Blurton is a district in the south of Stoke on Trent, in the English county of Staffordshire. Hollybush, Old Blurton, Blurton Farm and Newstead are the names of the areas in which make up the town known as Blurton.

Education
Sutherland Primary Academy, The Meadows Primary Academy & Newstead Primary Academy provide co-ed learning for pupils up to the age of 11.

Blurton has one co-ed secondary school. Ormiston Sir Stanley Matthews Academy.

Transport
First Potteries, part of the FirstGroup, provides two routes in the town.

The 22 goes from Longton to Newcastle-under-Lyme via Blurton, Trentham, Hanford, Trent Vale and Royal Stoke Hospital and vice versa.

23. This route goes to; Newstead, Blurton, Heron Cross, Fenton, Stoke-upon-Trent, Stoke Rail station, Shelton and Hanley / City Centre and reverse.

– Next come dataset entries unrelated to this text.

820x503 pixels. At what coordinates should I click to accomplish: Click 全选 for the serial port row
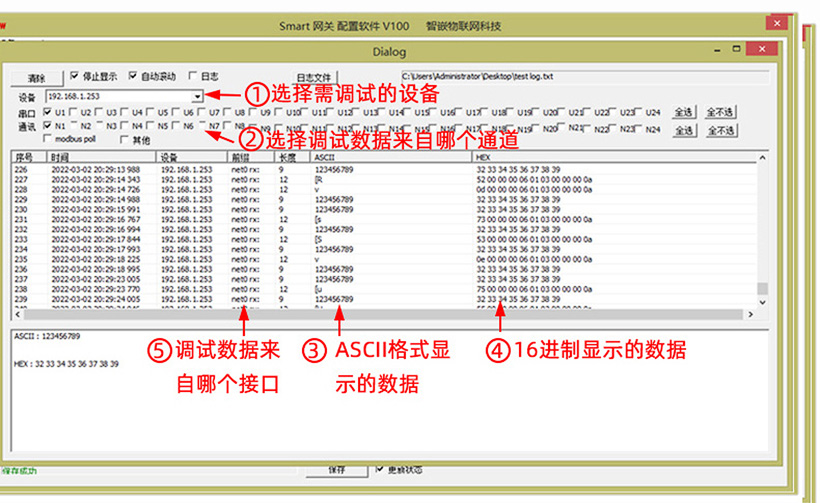tap(683, 113)
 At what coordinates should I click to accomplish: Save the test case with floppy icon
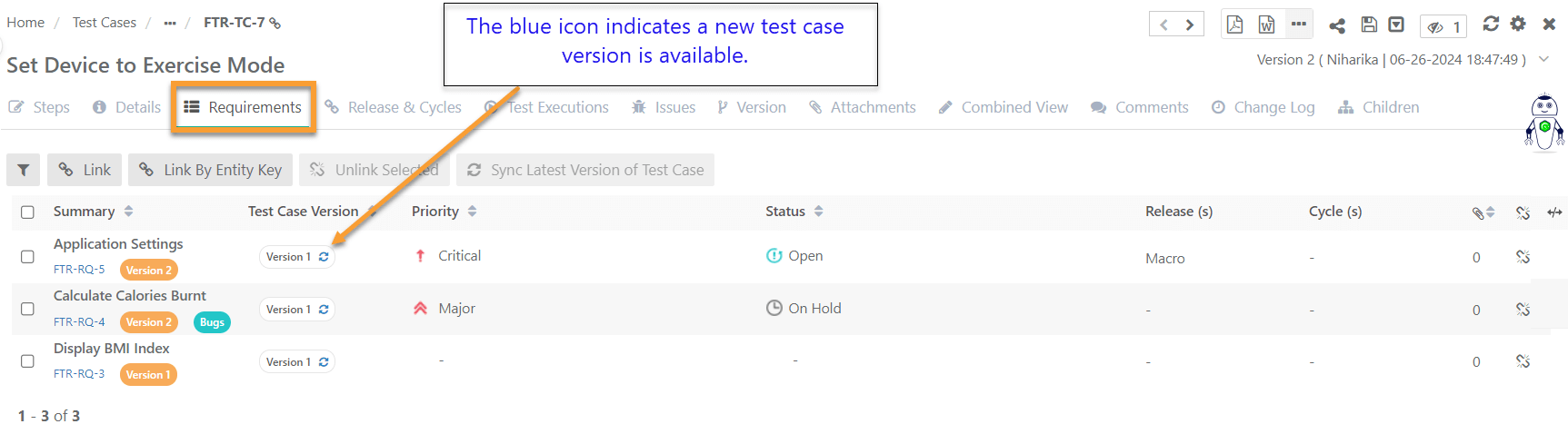(1369, 25)
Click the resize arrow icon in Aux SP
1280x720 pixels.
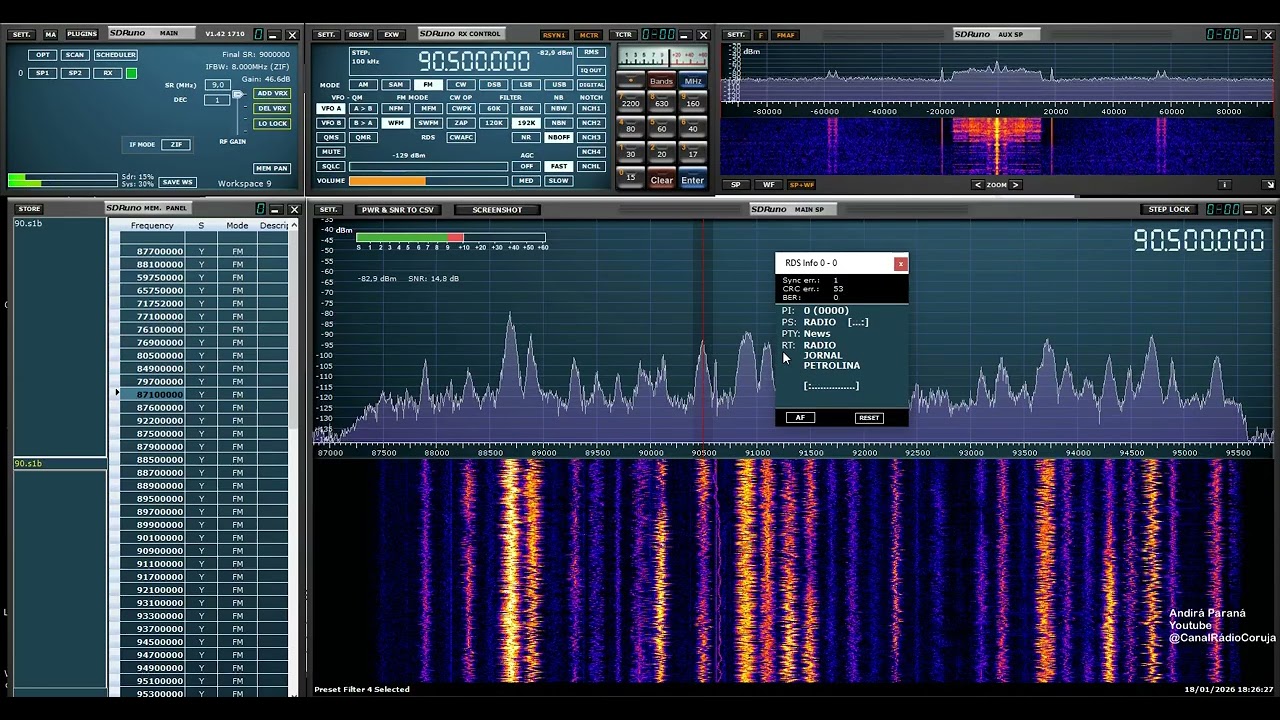pyautogui.click(x=1269, y=185)
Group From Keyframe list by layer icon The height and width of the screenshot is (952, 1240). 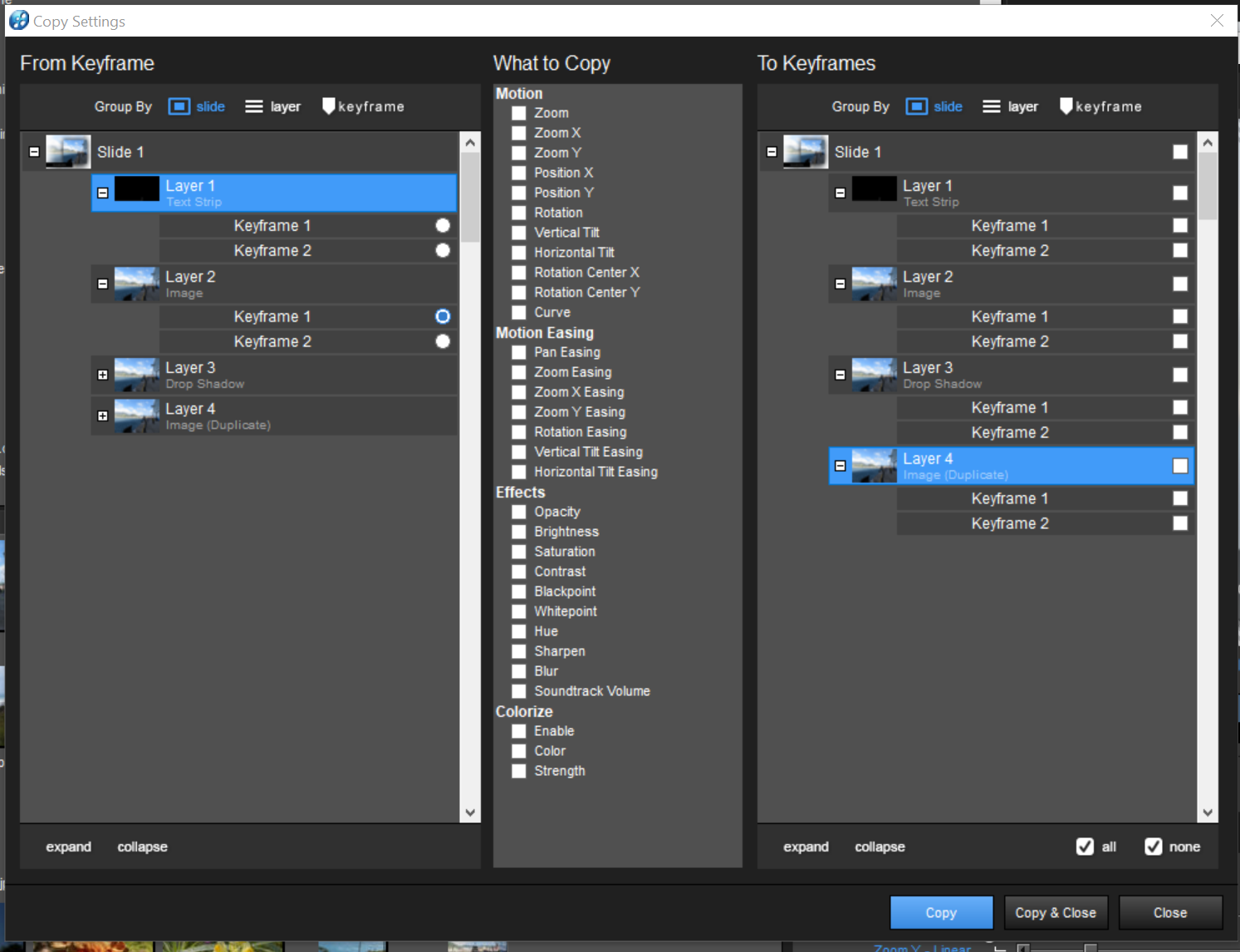(x=254, y=106)
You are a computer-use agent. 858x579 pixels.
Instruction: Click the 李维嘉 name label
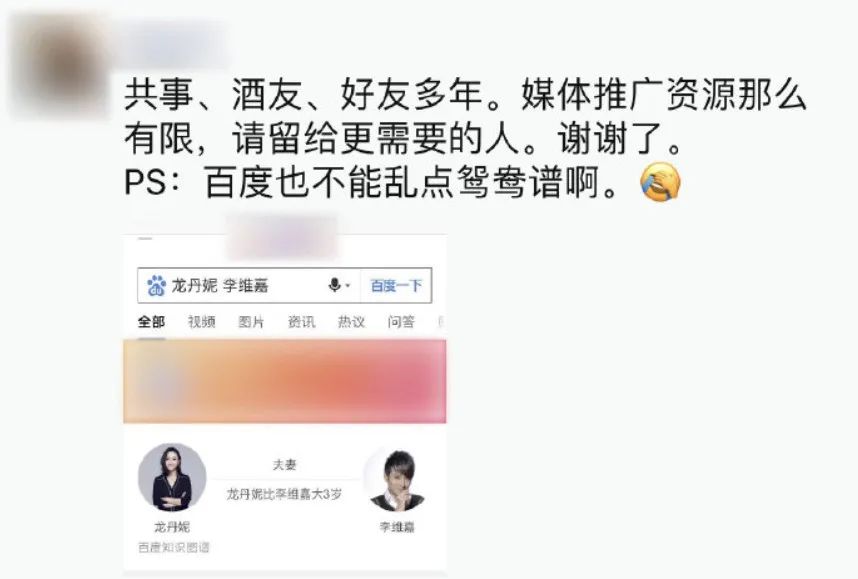pyautogui.click(x=397, y=527)
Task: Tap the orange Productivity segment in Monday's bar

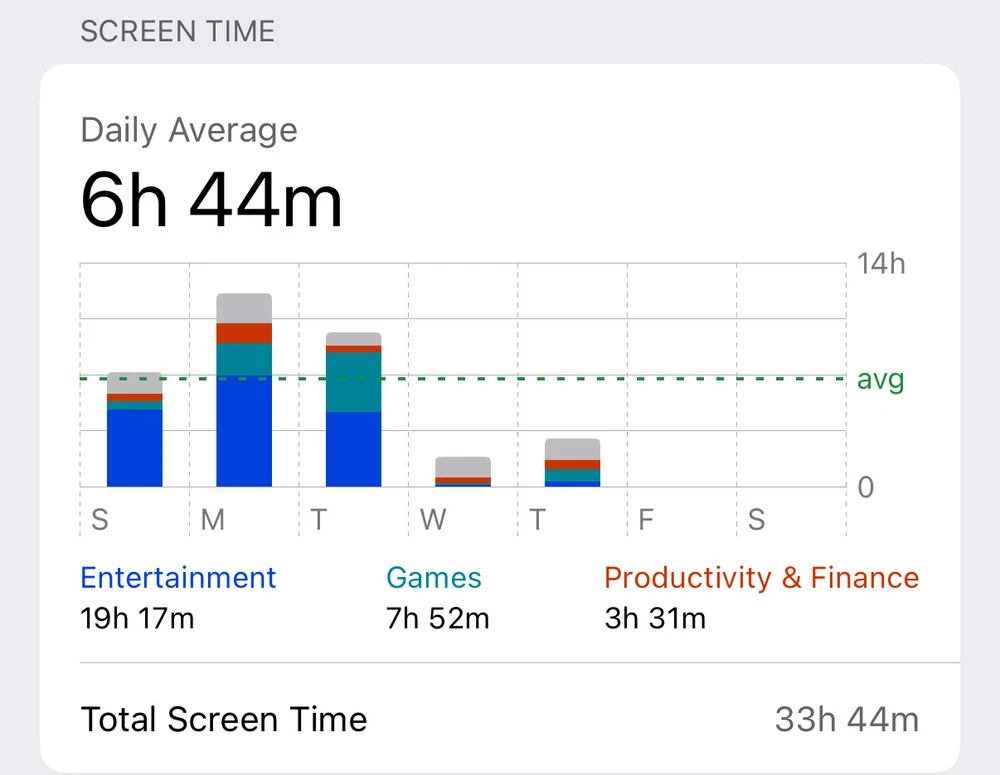Action: tap(244, 333)
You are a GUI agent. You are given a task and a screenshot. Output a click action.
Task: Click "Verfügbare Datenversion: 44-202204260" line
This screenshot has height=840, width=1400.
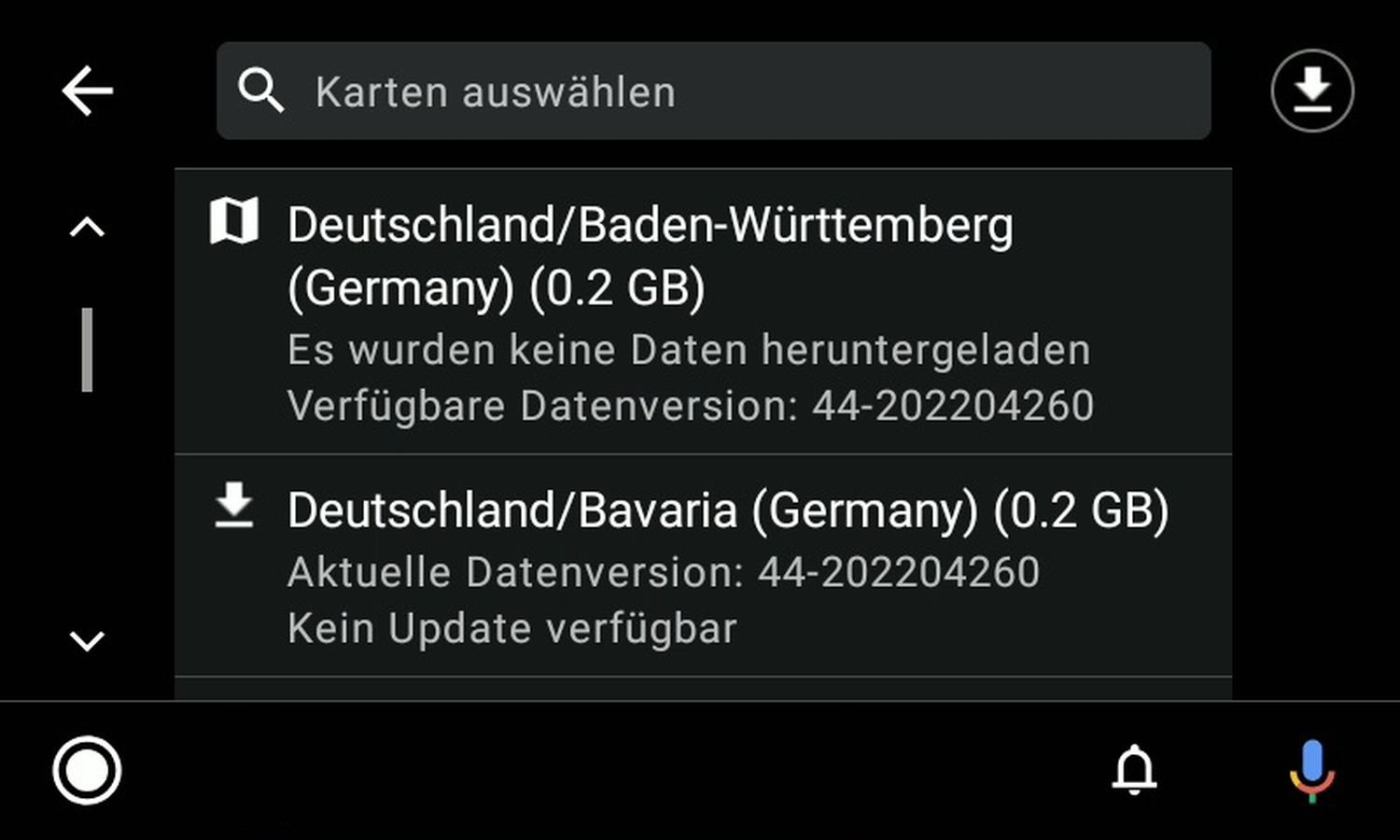(x=691, y=406)
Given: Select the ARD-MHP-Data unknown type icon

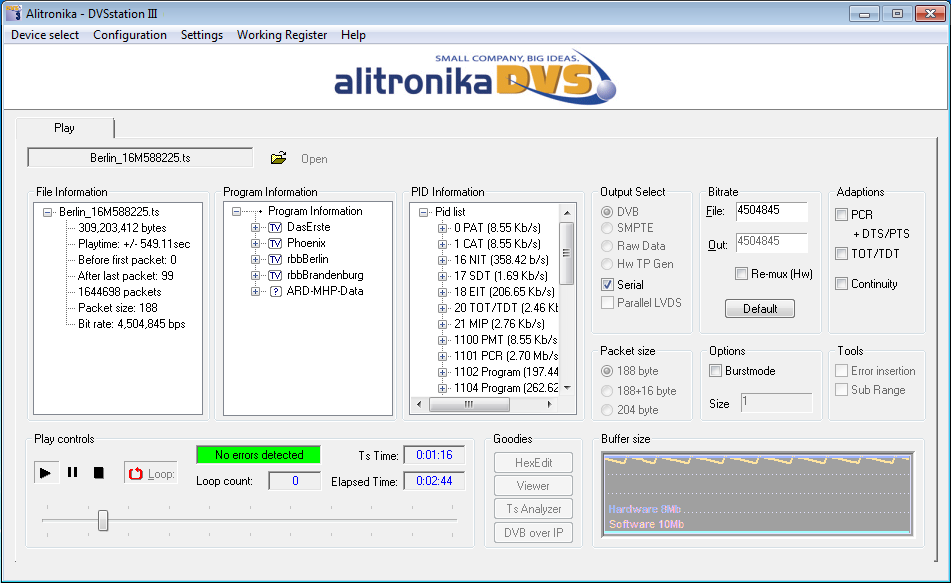Looking at the screenshot, I should click(275, 291).
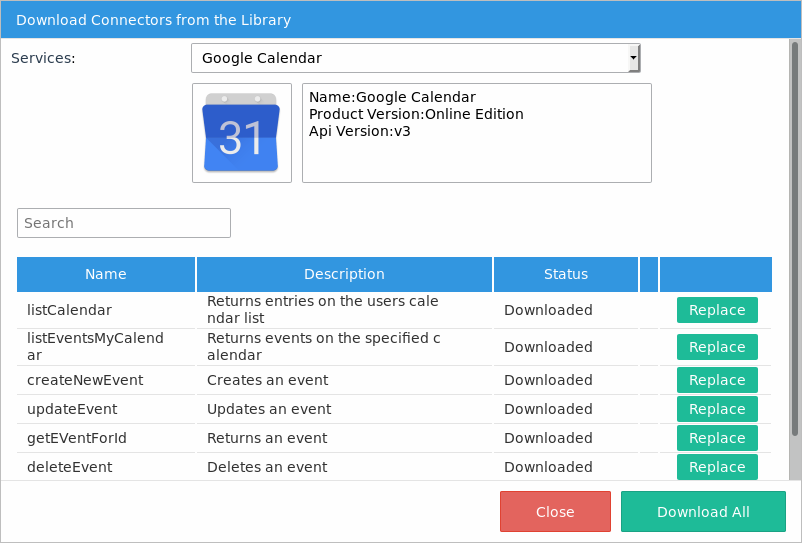Replace the deleteEvent connector
Screen dimensions: 802x543
point(717,467)
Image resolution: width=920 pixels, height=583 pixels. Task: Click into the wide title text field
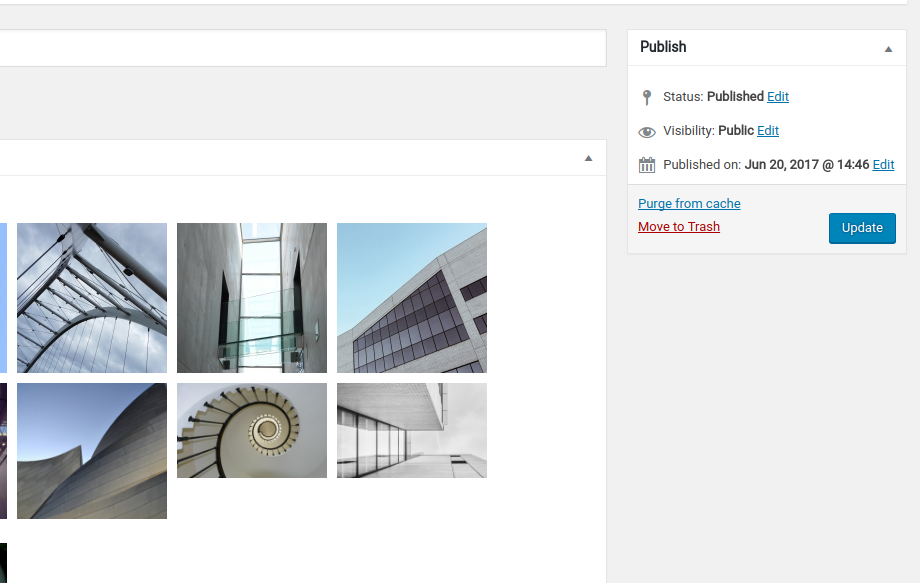pyautogui.click(x=300, y=48)
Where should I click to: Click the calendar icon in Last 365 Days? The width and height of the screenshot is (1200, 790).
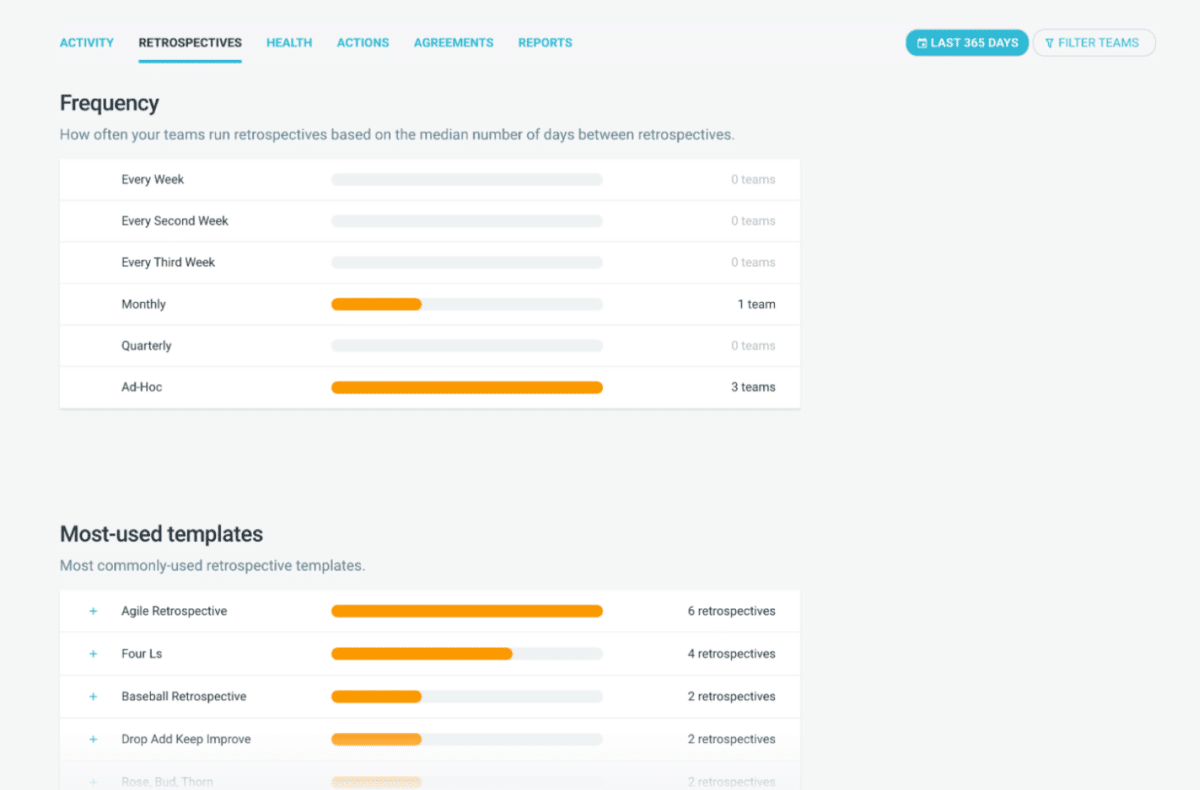click(921, 43)
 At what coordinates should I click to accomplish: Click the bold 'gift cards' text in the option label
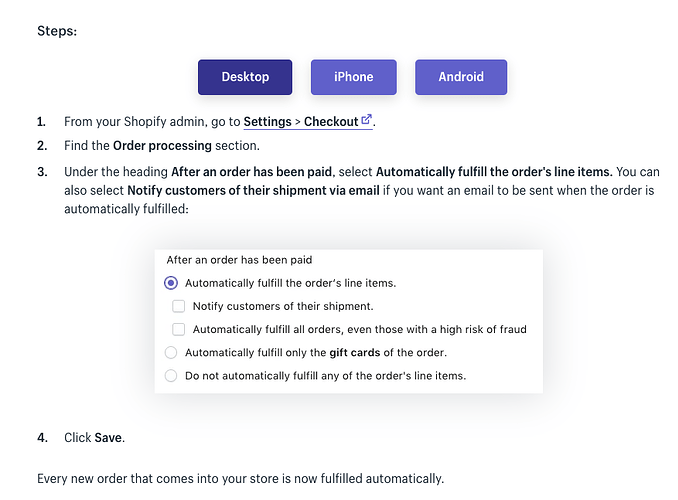point(357,352)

Via the local bus service you can get a train via the West Coast Main Line to Manchester and London etc.
There are also Intercity trains going to places such as Birmingham, Birmingham international (for Birmingham airport and the NEC) with some services going on to Cardiff or the south coast and intermediate stations. The Crewe Derby line which serves both Longton and Stoke is now running trains to Newark Castle via Nottingham.

Politics 
Stoke-on-Trent city council is  Conservative held. Blurton is situated in the Stoke-on-Trent South parliamentary constituency, formerly a Labour stronghold it is now the seat of Jack Brereton of the Conservative party. All three of the city councillors covering the wards of Blurton are Tories.